_SELECTED EXTRACT_
::::

Despite these health risks, hookah lounges are growing in popularity. Only adults over the age of 21 may enter Aladdin's, which exempts it from Tennessee's Non-Smokers Protection Act. That has made it a haven for cigarette smokers as well as hookah aficionados, because it is one of a dwindling number of cafes that allow smoking, serve alcoholic drinks, and offer a full menu.
Aladdin's menu shows what a melting pot the Americanized hookah lounge is becoming. To be sure, it offers Persian and Mediterranean staples such as falafel, hummus and gyros. But these are augmented with chow-down meat-and-potatoes American pub fare along the lines of cheeseburgers, fried shrimp and hot wings.
"Anybody can open a hookah lounge. Not everyone can run a hookah lounge," says Hamza. There are a plethora of guidelines that must be followed to keep the doors open, such as the 21-and-older age limit. Hamza says the age restriction gives Aladdin's a more mellow and mature aura. Perhaps more importantly, owners must ensure that customers are careful with the hookah and do not burn themselves or their surroundings.
There's also the matter of making the place welcoming. On average, a hookah session lasts for 40 minutes or more, but when coupled with food and alcoholic beverages, clients can stay as long as they please. The Chalkys know their customers by name and their orders by heart. Those who talked to us didn't want their names used — too many people confuse hookah smoking with illegal substances — but their affection for the place is real. "It's about as close to family as a business can be," a patron says, seated at the bar.
That's not just because of the Chalkys. Danielle Scione became a regular at Aladdin's when her sister started working at the hookah lounge. When a bartender slot opened up, Danielle stepped up to fill it. "We're all very close," she says of her co-workers and owners.
Maybe Music City still seems an unlikely place for a custom associated in the popular mind with the distant East. But Hamza Chalky says Nashville, whose sizable Kurdish population has earned it the nickname "Little Kurdistan," brings back memories of the land he and his family had to leave so many years ago. "The trees and the seasons remind us of back home," he says. And if that isn't enough to summon the communal bonds of home — well, that's what the hookah is for.

::::

_RECORD EXCERPTS_
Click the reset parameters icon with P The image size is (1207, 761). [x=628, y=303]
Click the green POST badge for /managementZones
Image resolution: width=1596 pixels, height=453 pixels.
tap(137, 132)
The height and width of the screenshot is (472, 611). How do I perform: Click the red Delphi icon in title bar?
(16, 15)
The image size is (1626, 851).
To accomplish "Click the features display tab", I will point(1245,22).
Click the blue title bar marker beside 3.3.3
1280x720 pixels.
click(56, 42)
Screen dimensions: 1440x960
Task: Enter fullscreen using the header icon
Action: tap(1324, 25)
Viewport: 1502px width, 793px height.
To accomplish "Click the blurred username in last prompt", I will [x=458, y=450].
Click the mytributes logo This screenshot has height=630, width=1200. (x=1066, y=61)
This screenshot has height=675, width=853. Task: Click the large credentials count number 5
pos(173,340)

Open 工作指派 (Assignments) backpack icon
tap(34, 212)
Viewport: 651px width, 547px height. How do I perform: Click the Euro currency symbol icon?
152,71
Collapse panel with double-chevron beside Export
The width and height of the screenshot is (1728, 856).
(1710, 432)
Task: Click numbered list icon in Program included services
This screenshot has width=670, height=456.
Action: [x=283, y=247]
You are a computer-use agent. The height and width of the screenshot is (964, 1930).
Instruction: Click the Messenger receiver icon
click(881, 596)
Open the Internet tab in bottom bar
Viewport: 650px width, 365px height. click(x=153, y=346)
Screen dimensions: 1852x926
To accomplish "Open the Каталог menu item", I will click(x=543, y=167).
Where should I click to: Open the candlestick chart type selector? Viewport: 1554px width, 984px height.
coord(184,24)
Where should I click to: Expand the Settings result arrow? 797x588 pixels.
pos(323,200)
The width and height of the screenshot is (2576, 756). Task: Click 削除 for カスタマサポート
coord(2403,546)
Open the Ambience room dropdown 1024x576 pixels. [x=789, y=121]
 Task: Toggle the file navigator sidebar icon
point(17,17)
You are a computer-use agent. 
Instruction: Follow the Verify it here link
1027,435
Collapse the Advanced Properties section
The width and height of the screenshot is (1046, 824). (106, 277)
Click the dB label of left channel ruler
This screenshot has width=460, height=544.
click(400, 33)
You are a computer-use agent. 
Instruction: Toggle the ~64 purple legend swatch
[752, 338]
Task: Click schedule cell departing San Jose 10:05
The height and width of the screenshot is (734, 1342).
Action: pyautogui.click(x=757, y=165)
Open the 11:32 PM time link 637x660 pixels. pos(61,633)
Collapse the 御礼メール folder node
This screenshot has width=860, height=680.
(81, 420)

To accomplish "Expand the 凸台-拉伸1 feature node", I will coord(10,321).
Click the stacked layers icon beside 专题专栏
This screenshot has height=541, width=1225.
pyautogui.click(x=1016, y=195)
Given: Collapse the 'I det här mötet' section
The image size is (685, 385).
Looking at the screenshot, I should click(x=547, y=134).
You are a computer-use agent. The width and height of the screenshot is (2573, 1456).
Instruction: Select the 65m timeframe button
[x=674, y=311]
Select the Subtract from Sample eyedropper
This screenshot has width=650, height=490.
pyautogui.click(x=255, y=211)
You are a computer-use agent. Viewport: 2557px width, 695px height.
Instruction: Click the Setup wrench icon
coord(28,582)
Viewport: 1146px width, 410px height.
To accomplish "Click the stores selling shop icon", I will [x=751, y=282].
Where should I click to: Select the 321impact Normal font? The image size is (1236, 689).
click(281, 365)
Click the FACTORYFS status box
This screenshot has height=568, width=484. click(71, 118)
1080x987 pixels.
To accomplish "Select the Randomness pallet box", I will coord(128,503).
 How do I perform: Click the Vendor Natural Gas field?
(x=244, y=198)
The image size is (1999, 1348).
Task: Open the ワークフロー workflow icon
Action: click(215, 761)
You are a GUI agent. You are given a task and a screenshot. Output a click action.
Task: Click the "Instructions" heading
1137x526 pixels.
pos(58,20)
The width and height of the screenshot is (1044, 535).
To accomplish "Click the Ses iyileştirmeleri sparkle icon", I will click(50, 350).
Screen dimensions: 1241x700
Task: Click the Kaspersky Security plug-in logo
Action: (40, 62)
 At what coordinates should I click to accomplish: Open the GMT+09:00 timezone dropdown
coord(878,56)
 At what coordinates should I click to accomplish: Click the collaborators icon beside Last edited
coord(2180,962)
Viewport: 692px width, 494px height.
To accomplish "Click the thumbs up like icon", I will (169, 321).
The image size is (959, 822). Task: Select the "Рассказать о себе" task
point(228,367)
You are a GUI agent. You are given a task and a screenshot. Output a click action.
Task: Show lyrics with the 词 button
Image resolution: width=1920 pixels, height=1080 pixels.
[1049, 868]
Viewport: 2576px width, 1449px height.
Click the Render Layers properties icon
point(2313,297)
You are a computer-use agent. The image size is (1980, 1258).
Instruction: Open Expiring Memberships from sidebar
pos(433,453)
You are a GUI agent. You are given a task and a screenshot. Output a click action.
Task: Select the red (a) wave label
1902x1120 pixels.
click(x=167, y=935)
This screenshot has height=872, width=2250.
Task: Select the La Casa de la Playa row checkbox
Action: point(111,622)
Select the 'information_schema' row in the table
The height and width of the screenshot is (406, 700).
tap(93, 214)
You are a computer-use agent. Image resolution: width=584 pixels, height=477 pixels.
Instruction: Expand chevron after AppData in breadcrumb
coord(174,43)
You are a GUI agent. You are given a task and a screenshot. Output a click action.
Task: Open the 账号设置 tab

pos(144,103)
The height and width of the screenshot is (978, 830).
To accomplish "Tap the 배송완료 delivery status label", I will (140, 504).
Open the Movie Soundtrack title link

::::

_REQUIREMENT A_
In the hookah lounge article, how long does a hookah session last on average?
_REQUIREMENT B_
Please write out as a numbered list the lines of the records starting with the line containing "Open the 11:32" and going on through the line containing "Looking at the", with blank lines left out.
The hookah lounge article and the records have no connection to each other.

_WORKED SOLUTION A_
40 minutes or more.

_WORKED SOLUTION B_
1. Open the 11:32 PM time link 637x660 pixels. pos(61,633)
2. Collapse the 御礼メール folder node
3. This screenshot has width=860, height=680.
4. (81, 420)
5. To accomplish "Expand the 凸台-拉伸1 feature node", I will coord(10,321).
6. Click the stacked layers icon beside 专题专栏
7. This screenshot has height=541, width=1225.
8. pyautogui.click(x=1016, y=195)
9. Given: Collapse the 'I det här mötet' section
10. The image size is (685, 385).
11. Looking at the screenshot, I should click(x=547, y=134).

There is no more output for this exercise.